Analysts denote a continuous random variable as X and its possible values as x, just like the discrete version. However, unlike discrete random variables, the chances of X taking on a specific value for continuous data is zero. In other words: P (X = x) = 0, where x is any specific value.
Instead, probabilities greater than zero only exist for ranges of values, such as P(a ≤ X ≤ b), where a and b are the lower and upper bounds of the range.
A probability density function (PDF) describes the probability distribution of a continuous random variable. These functions use a curve displaying probability densities, which are ranges of one unit.
Continuous random variables must satisfy the following:
- Probabilities for all ranges of X are greater than or equal to zero: P(a ≤ X ≤ b) ≥ 0.
- The total area under the curve equals one: P(-∞ ≤ X ≤ + ∞) = 1.

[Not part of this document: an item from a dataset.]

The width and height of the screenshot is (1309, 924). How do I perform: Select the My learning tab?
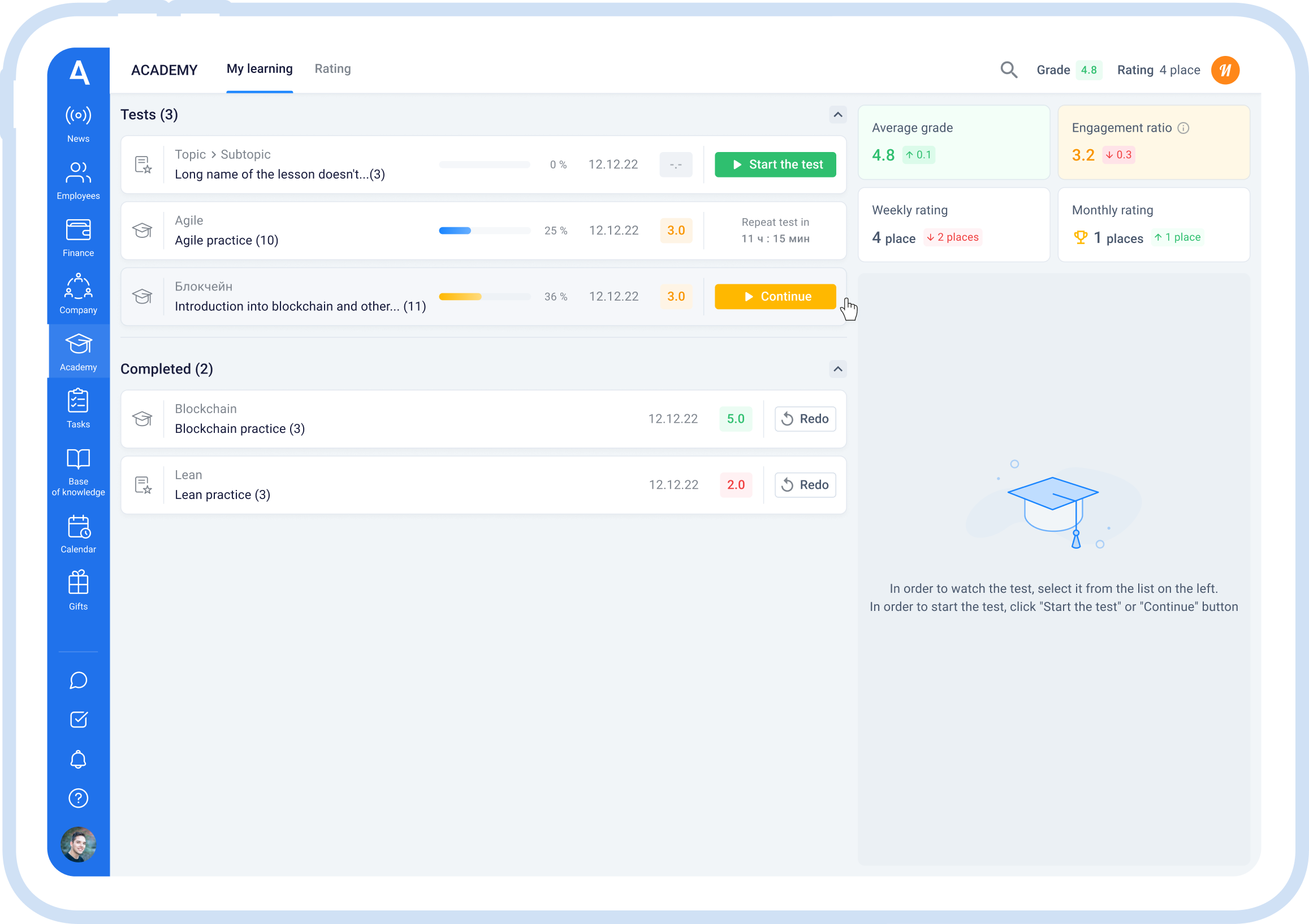[x=260, y=69]
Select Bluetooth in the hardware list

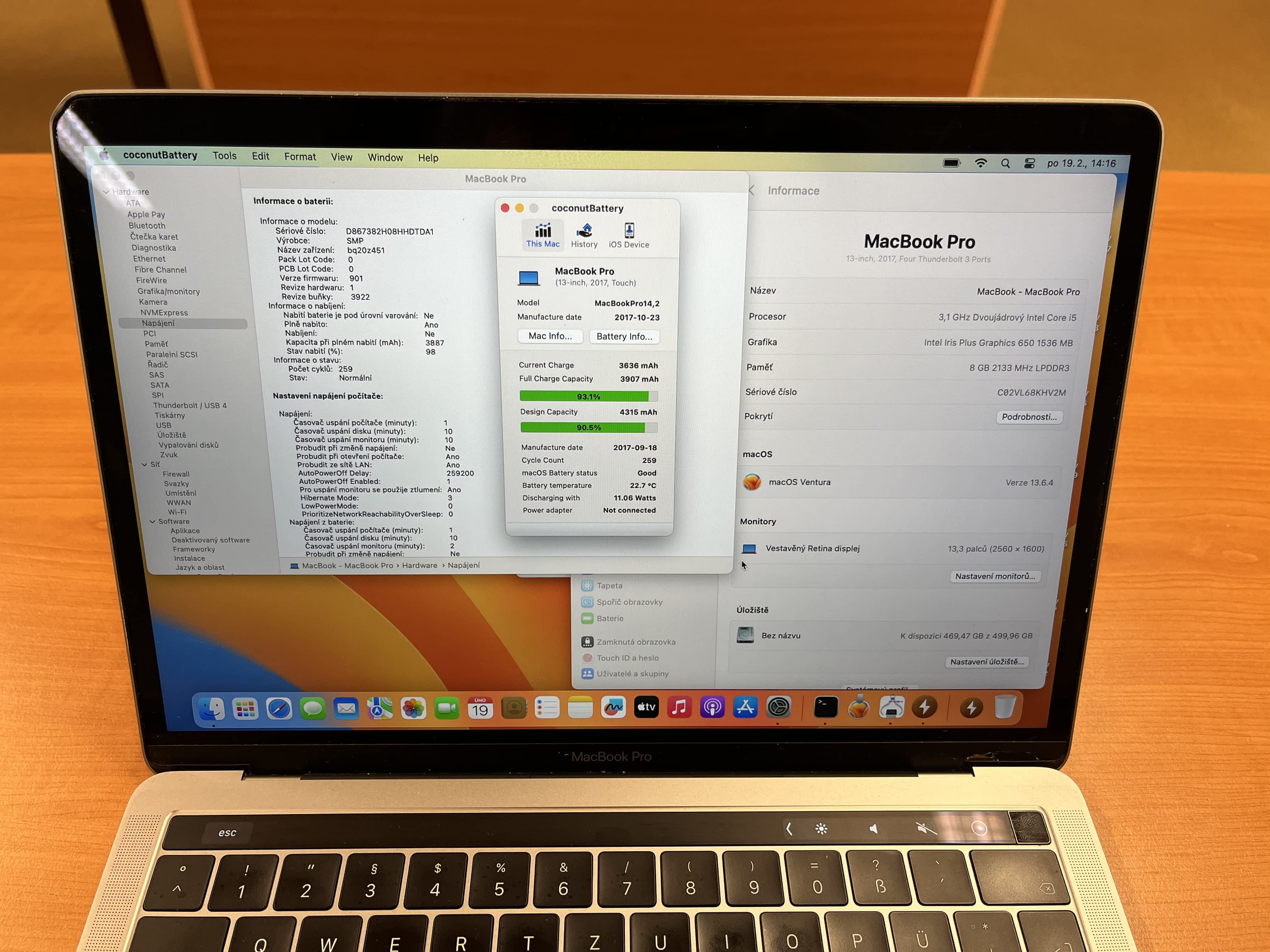pyautogui.click(x=147, y=225)
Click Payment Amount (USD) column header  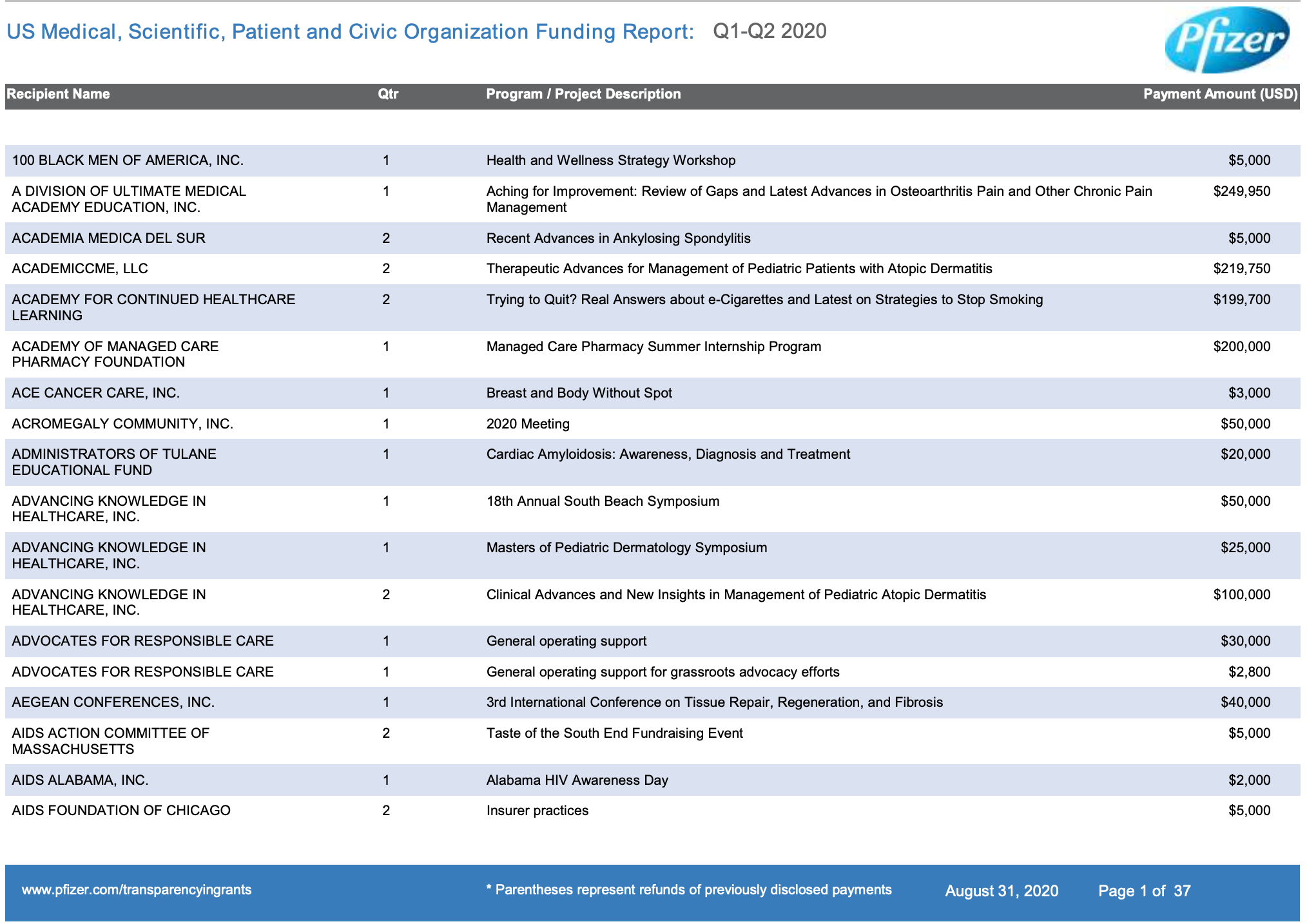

The likelihood of X falling within a particular range of values corresponds to the range’s area under the PDF curve, which requires using an integral. Read about Integrals (Wikipedia).
The following are common types of PDFs:
Before using a PDF for a continuous random variable, Identify the Distribution of Your Data. Learn more about Probability Distributions: Definition & Calculations.
Body fat percentage is a continuous random variable. In preteen girls, it follows a lognormal distribution. Suppose a researcher needs to find participants with a body fat percentage between 20 and 24 percent. What is the likelihood that the next candidate will fall within that range?
The lognormal distribution graph indicates that the probability of body fat falling in the range of 20 to 24% is 0.1864. This information can help the researcher determine how many candidates they’ll need to assess to obtain a sufficient sample size.
Random variables are a fundamental concept in statistics and probability theory. Discrete random variables take on countable, specific values, while continuous random variables assume uncountably infinite values. Understanding the properties of both types is crucial in many statistical applications.